International terrorist groups are skilled at using modern technology, recruit hackers into their ranks and actively finance their activities with cryptocurrencies, the head of Russia’s Federal Security Service (FSB) has said.
“We are not talking only about aggressive propaganda and recruitment on the internet, which currently has over 10,000 [terrorist-related] websites and hundreds of thousands of their accounts on social networks. I am talking about large-scale use of various means of encrypted communication, electronic banking and cryptocurrencies, schemes of remote management and financing of terrorist activities,” RIA Novosti quoted FSB director Aleksandr Bortnikov as saying on Wednesday.

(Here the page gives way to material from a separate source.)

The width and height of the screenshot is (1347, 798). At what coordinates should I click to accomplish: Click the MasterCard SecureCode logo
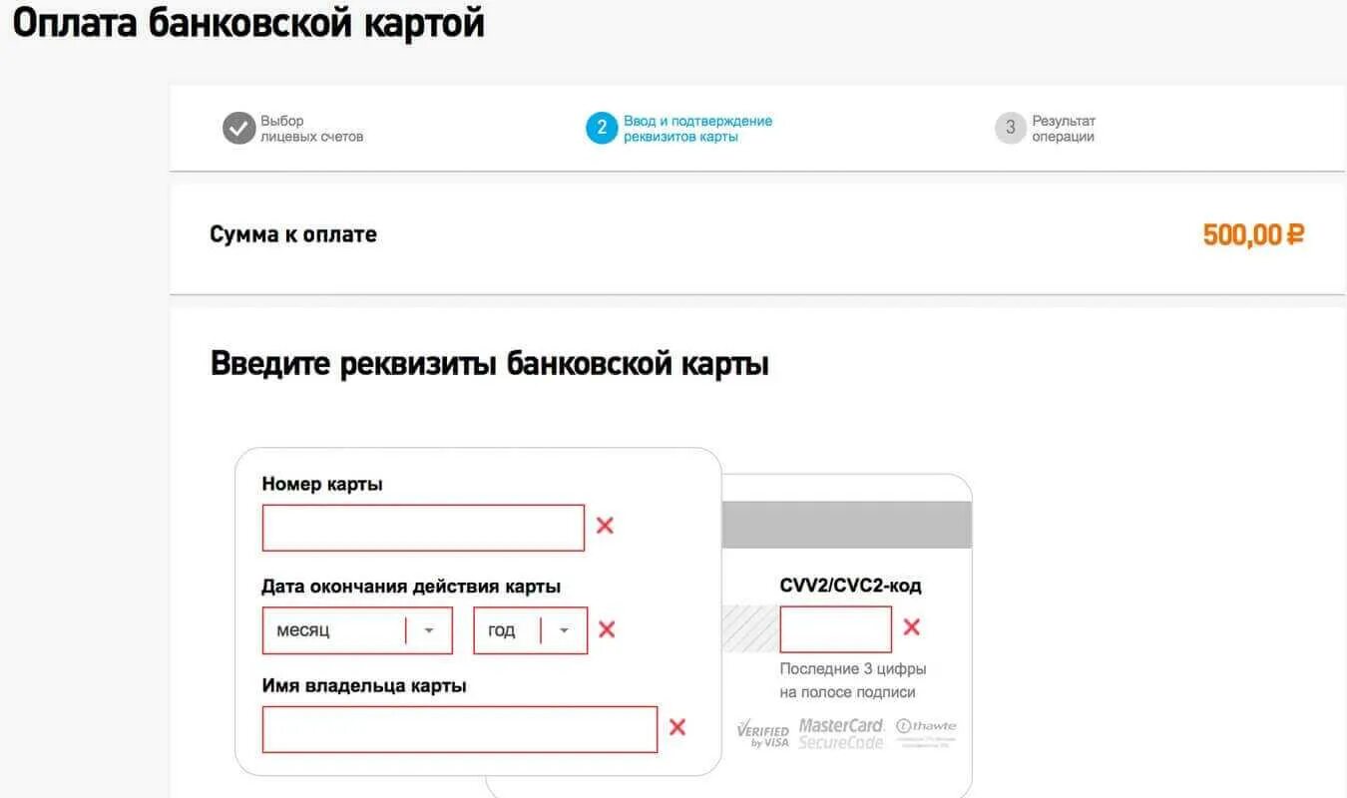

The official added that in 2017, Russia saw four terrorist attacks and 25 more were prevented by the country’s special services. “All of these were coordinated by means of internet messengers, in some cases from the territories of Syria and Iraq,” he said. “Along with that, the terrorists are constantly broadening their presence in the international community of hackers and even organize their own hacker units,” Bortnikov said.

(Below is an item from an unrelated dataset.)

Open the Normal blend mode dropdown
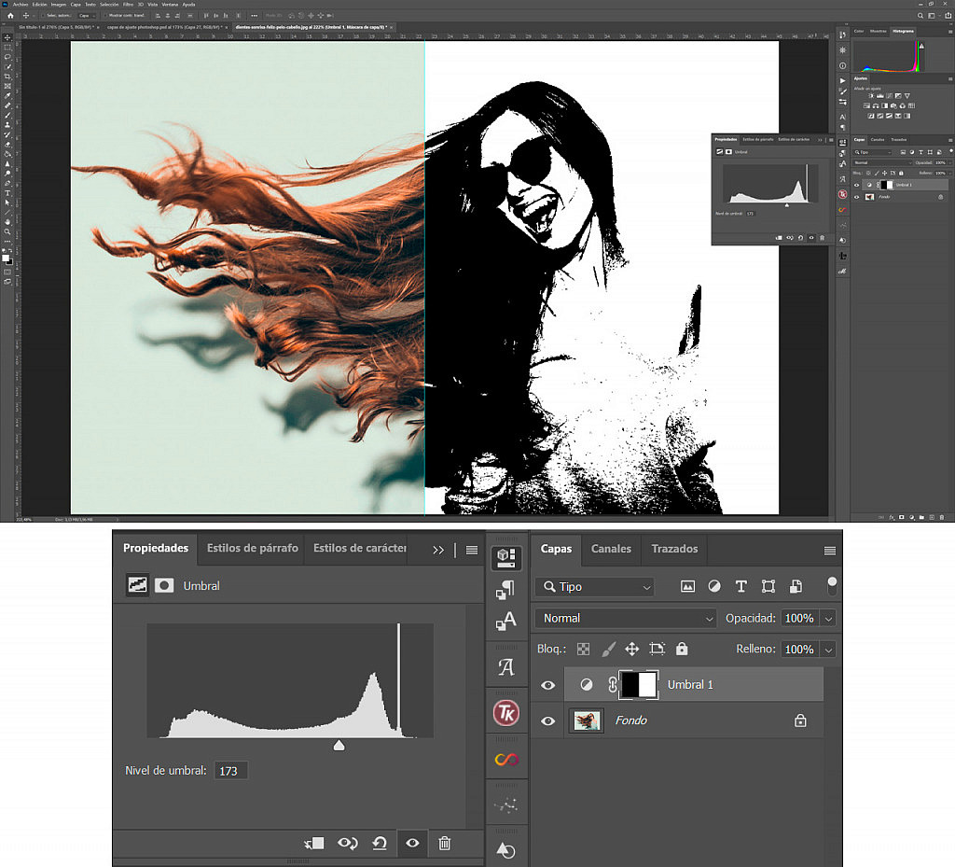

It is not the first time the Russian security chief has warned about the possible negative consequences of the use of modern data technology by terrorists and other extremists. In mid-2017, Bortnikov delivered a closed report on the subject to the Russian parliament. According to several MPs who heard the report, the FSB chief and lawmakers agreed on the primary importance of joint measures to defend national sovereignty in cyberspace. In particular, they want Russia to develop its own software and chips and also force international companies working in Russia to move their servers to its territory.

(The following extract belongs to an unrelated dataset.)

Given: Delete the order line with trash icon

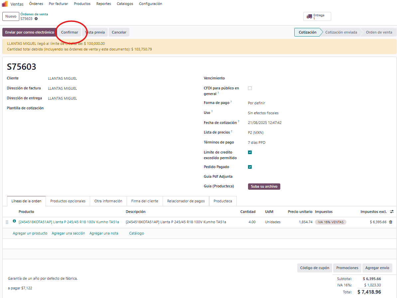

In 2013, Bortnikov told reporters that he had personally ordered preparations for laws that would block the TOR anonymity network from the Russian sector of the internet. He noted that the FSB had initiated the move as internet anonymizers were used by weapon traffickers, drug dealers and credit card fraudsters, giving the FSB an obvious interest in limiting the use of such software. However, no particular action against TOR has been taken in Russia since then.